Your tasks:
**A)** Convert the listing into a JSON list of strings, one string per line and no blank lines, beginning at the line that has "coordinates (291, 275)." and stopping after the line that has "total-tasks-field: Total tasks".
**B)** Carry on the forum thread about arrows from its final post.

━━━━━ Extracted text

# Hey talk to me about arrows



## bigbulls10 (Jul 25, 2010)

out of the 3, i say fmj's. i do not have good expiriences with carbon express.


----------



## outdoorsman3 (Nov 15, 2010)

anything but carbon express :smile:

sorry, I dont like my arrows made in Korea...


----------



## [email protected] (Jun 15, 2011)

Oh yeah. That too^


----------



## outdoorsman3 (Nov 15, 2010)

dont forget about the new carbon injection.. they look nice. I wish that easton still made the epic though


----------



## OHMathewsKid15 (Oct 8, 2011)

outdoorsman3 said:


> anything but carbon express :smile:
> 
> sorry, I dont like my arrows made in *Korea*...


Nor do l. Ive had problems with every kind of arrow I owned but Eastons
Are you looking for a hunting arrow or somthing for Target/3D?

━━━━━━━━━━
━━━━━ Data excerpts

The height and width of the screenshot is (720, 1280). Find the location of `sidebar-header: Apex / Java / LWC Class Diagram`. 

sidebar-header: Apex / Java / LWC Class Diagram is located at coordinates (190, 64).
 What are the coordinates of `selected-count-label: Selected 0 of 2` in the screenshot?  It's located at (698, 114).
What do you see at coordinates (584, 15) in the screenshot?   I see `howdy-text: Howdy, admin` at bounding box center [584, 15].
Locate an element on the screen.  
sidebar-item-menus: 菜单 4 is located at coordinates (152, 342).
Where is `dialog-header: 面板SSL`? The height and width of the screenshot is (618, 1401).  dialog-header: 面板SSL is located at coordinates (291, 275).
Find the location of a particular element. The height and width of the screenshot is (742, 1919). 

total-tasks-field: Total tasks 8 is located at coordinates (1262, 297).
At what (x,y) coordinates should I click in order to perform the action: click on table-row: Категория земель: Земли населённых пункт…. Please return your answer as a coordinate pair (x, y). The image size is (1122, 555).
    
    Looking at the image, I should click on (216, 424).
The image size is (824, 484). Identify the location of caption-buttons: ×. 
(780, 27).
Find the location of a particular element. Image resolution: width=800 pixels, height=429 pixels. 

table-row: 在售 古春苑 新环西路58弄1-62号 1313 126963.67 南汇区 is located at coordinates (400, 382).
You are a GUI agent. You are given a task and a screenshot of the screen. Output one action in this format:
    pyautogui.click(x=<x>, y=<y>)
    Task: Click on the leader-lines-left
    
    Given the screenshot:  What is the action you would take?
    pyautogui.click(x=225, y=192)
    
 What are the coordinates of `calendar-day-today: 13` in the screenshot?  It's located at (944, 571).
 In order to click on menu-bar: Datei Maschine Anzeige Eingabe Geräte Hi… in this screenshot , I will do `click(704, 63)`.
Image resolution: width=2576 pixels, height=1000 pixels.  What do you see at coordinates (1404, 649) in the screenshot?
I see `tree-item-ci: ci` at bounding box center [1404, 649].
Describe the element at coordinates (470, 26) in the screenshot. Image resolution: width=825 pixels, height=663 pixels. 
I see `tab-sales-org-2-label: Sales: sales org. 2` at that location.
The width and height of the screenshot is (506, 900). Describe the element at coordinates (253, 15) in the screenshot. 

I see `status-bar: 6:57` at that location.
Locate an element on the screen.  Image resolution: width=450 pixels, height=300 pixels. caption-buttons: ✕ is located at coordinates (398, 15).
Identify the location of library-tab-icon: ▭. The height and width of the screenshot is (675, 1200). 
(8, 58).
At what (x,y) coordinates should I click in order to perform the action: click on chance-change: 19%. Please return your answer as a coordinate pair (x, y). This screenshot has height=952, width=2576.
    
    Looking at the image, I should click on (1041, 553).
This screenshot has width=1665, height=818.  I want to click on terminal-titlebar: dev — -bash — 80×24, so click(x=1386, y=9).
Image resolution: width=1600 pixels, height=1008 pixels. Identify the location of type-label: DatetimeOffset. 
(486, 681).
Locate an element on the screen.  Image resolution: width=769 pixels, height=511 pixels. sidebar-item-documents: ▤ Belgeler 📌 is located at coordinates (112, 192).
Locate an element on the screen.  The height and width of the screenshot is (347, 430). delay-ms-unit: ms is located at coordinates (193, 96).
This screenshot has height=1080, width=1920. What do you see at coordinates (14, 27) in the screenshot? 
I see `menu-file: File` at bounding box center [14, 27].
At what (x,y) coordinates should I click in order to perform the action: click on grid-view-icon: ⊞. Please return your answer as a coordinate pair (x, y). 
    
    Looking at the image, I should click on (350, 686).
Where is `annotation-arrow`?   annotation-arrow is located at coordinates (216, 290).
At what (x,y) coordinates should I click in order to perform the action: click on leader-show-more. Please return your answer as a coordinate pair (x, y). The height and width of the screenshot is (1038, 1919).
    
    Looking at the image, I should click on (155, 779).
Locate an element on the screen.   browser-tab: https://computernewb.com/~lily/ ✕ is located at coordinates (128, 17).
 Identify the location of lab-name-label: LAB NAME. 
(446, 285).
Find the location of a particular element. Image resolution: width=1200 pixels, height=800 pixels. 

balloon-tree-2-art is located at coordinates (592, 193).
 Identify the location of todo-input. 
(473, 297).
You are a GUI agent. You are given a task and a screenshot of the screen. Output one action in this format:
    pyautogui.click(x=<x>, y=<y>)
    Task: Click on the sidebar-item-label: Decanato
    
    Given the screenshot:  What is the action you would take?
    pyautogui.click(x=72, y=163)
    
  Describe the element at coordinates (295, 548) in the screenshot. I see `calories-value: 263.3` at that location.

━━━━━━━━━━

Results for the exercise:
**A)**
[
  "Where is `dialog-header: 面板SSL`? The height and width of the screenshot is (618, 1401).  dialog-header: 面板SSL is located at coordinates (291, 275).",
  "Find the location of a particular element. The height and width of the screenshot is (742, 1919). ",
  "total-tasks-field: Total tasks 8 is located at coordinates (1262, 297)."
]

**B)**
----------



## [email protected] (Jun 15, 2011)

outdoorsman3 said:


> dont forget about the new carbon injection.. they look nice. I wish that easton still made the epic though


 Yes they do but they're also $160 for bare shafts. And you can only use Deep Six components and broadheads.


----------



## outdoorsman3 (Nov 15, 2010)

holy crap, I still want em! cause im gonna shoot the killzone anyways.


----------



## N7709K (Dec 17, 2008)

the fmj's are heavy but do carry some benefits over the other shafts. i don't like cx just from my run ins with them, dont matter where they are made they are either good or bad, imo....

what you looking at spending?


----------



## PAxDEERxSLAYER (Aug 24, 2011)

i used to shoot FMJs and never had a problem except they bend really easy. i might be switchin to CX blue streaks this year or back to easton FMJs


----------



## muzzyman1212 (Mar 28, 2009)

outdoorsman3 said:


> dont forget about the new carbon injection.. they look nice. I wish that easton still made the epic though


Buy a bunch right now while there on sale cause people are getting new stock of eastons. Thats what I did with the st axis.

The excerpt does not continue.